Russia explains why it publicly revealed US/NATO proposals

Moscow thinks Western countries will refuse its proposal to end NATO expansion
Russia explains why it publicly revealed US/NATO proposals

Russia is doubtful that its demand to stop NATO’s eastward expansion will gain any traction, and it is highly likely the US-led bloc will simply ignore Moscow’s security concerns, the Russian Foreign Minister said on Monday.

Speaking to journalist Vladimir Solovyov, Sergey Lavrov revealed that Russia published proposals for security guarantees as a way to prevent Western nations from dismissing them, or leaking them selectively. 

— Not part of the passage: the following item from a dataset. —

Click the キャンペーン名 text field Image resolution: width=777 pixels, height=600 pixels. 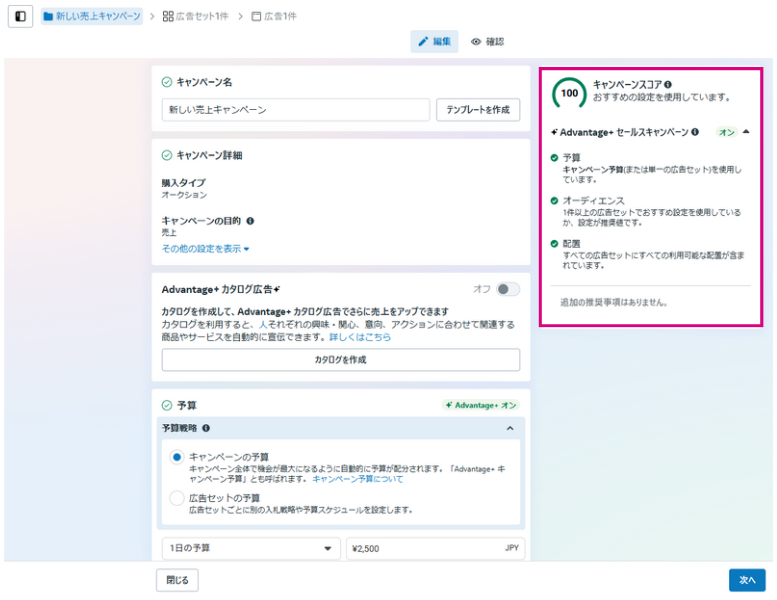pyautogui.click(x=295, y=109)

Experts in Moscow have noted that a contemporary American information tactic is to drop supposedly confidential negotiation points into the public sphere through "anonymous sources" feeding popular news outlets that are considered "on side."  

“We have made our initiative public, as explained by President Putin and the Foreign Ministry, because we are aware of the West’s ability to obfuscate any uncomfortable issues for them,” Lavrov explained.

“We have serious doubts that the main thing in our proposals, namely the unconditional demand not to expand NATO to the east, will not be swept under the carpet.”

Lavrov’s comments come almost two weeks after Moscow publicly released two draft documents with a list of promises it wants to obtain from the US and NATO. As well as pledges that the bloc won’t expand eastwards, the proposed treaties also include the end of Western cooperation with post-Soviet countries, the removal of US nuclear weapons from Europe, and the withdrawal of NATO troops and missiles away from the Russian border.

Russia is now waiting for negotiations with Washington and Brussels over its proposals.

“We will wait, first of all, for what the Americans will offer us in response,” Lavrov said.

Also speaking on Monday, Russian Deputy Defense Minister Alexander Fomin claimed that NATO has long been ignoring Russia’s interests and refuses to speak to Moscow on an equal basis.

“For instance, in 2009, it turned down Russia’s proposal to sign a new comprehensive agreement on mutual security guarantees amid a chill in bilateral relations following the developments in Georgia in 2008,” Fomin said. “One of these proposals was to maintain high-level contacts. However, talks held in the period from 2016 to 2021 demonstrated that the alliance is not ready for substantive talks and is seeking to avoid concrete de-escalation solutions, and therefore it is turning down all Russian initiatives.”